===== THE DATA =====

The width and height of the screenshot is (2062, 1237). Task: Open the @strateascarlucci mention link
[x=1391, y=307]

=====
===== THE DATA =====

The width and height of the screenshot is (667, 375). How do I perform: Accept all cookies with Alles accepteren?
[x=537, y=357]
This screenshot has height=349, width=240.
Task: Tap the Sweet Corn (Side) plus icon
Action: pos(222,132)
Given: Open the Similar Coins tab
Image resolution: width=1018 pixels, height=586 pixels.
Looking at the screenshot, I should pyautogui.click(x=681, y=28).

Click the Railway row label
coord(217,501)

=====

* [WHAT YOU SHOULD DO]:
Look above for the line containing "The width and height of the screenshot is (667, 375).". Output from there through the line containing "Given: Open the Similar Coins tab", exactly and inclusively.

* [ANSWER TO THIS PROBLEM]:
The width and height of the screenshot is (667, 375). How do I perform: Accept all cookies with Alles accepteren?
[x=537, y=357]
This screenshot has height=349, width=240.
Task: Tap the Sweet Corn (Side) plus icon
Action: pos(222,132)
Given: Open the Similar Coins tab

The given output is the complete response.